» Requirement: One part of the entries below is wanted: the lines from the one containing "This screenshot has width=326, height=355." through the one containing "Open the Plugins settings page". Write those out exactly and nothing else.

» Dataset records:
[Start of Attachment]

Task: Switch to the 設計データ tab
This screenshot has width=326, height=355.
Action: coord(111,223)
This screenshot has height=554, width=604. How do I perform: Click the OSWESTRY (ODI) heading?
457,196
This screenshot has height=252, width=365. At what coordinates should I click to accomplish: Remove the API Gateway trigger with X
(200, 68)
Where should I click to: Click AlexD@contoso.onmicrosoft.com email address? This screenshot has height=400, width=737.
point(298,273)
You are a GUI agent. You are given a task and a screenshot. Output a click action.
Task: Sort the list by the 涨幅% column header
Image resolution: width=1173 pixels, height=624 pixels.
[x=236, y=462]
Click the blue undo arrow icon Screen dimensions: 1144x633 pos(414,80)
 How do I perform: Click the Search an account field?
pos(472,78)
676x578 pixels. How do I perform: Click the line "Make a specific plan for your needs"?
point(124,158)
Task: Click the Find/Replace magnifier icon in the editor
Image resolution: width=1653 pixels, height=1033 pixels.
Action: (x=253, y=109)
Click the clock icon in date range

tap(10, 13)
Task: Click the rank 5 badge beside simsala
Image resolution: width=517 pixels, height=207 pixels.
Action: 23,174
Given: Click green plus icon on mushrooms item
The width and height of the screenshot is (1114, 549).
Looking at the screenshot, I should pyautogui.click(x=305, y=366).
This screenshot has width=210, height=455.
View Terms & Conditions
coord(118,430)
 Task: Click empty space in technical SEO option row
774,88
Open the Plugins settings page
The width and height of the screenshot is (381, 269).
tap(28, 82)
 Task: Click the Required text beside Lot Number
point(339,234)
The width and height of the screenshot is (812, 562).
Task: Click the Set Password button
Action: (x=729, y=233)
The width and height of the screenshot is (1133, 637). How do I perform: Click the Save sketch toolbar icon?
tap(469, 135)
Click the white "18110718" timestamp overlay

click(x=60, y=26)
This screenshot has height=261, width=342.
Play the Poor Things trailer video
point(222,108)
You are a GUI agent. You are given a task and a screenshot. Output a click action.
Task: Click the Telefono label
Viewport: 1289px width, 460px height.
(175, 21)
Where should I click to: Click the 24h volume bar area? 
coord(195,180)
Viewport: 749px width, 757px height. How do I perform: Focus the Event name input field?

[End of Attachment]

» Answer space:
This screenshot has width=326, height=355.
Action: coord(111,223)
This screenshot has height=554, width=604. How do I perform: Click the OSWESTRY (ODI) heading?
457,196
This screenshot has height=252, width=365. At what coordinates should I click to accomplish: Remove the API Gateway trigger with X
(200, 68)
Where should I click to: Click AlexD@contoso.onmicrosoft.com email address? This screenshot has height=400, width=737.
point(298,273)
You are a GUI agent. You are given a task and a screenshot. Output a click action.
Task: Sort the list by the 涨幅% column header
Image resolution: width=1173 pixels, height=624 pixels.
[x=236, y=462]
Click the blue undo arrow icon Screen dimensions: 1144x633 pos(414,80)
 How do I perform: Click the Search an account field?
pos(472,78)
676x578 pixels. How do I perform: Click the line "Make a specific plan for your needs"?
point(124,158)
Task: Click the Find/Replace magnifier icon in the editor
Image resolution: width=1653 pixels, height=1033 pixels.
Action: (x=253, y=109)
Click the clock icon in date range

tap(10, 13)
Task: Click the rank 5 badge beside simsala
Image resolution: width=517 pixels, height=207 pixels.
Action: 23,174
Given: Click green plus icon on mushrooms item
The width and height of the screenshot is (1114, 549).
Looking at the screenshot, I should pyautogui.click(x=305, y=366).
This screenshot has width=210, height=455.
View Terms & Conditions
coord(118,430)
 Task: Click empty space in technical SEO option row
774,88
Open the Plugins settings page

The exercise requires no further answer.